Atos Origin, Capgemini, Logica, Accenture: 100% implementers
SAP, Oracle: 20% implementers, 80% builders (Oracle does slightly less than 20% and SAP slightly more than 25% on implementing, actually)
IBM: 60% implementer, 25% builder, 15% hardware

Anxious to see how I'm going to compare all these apples and oranges? I am!
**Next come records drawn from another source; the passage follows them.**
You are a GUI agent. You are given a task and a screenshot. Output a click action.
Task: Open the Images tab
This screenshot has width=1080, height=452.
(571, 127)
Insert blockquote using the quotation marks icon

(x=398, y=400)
To complicate matters a bit, I did a bit of calculation on the Fortune 500 as well: to get an idea of the differences between profitability and extortion. The Fortune 500 is built upon plain revenue: the bluntest measure there is, but it's a measure. I prefer the more elegant comparison of profitability: divide the profit by the revenue, and then sort on that...
What comes up? Google at number 10 with only 27.6% operating margin. On top? Liberty Media, a TV company! In the 21st century?Anyway, if you're a customer of them, you must feel ripped-off now: of every dollar you pay them, they pocket over 60 cents as pure profit
Now that's extortion!

After getting over the fact that no. 2, 3 and 4 on the list are pharmaceuticals, making huge profits on diseases, truly redefining the meaning of parasite themselves with operating margins averaging 45%, we can see that roughly the last 100 are actually losing money, showing negative operating margins
Here's the graph showing the average operating margin for the Fortune 500 (with Symantec and Fannie Mae left out, as their huge negative margins of -110% and -250% ruin the graph)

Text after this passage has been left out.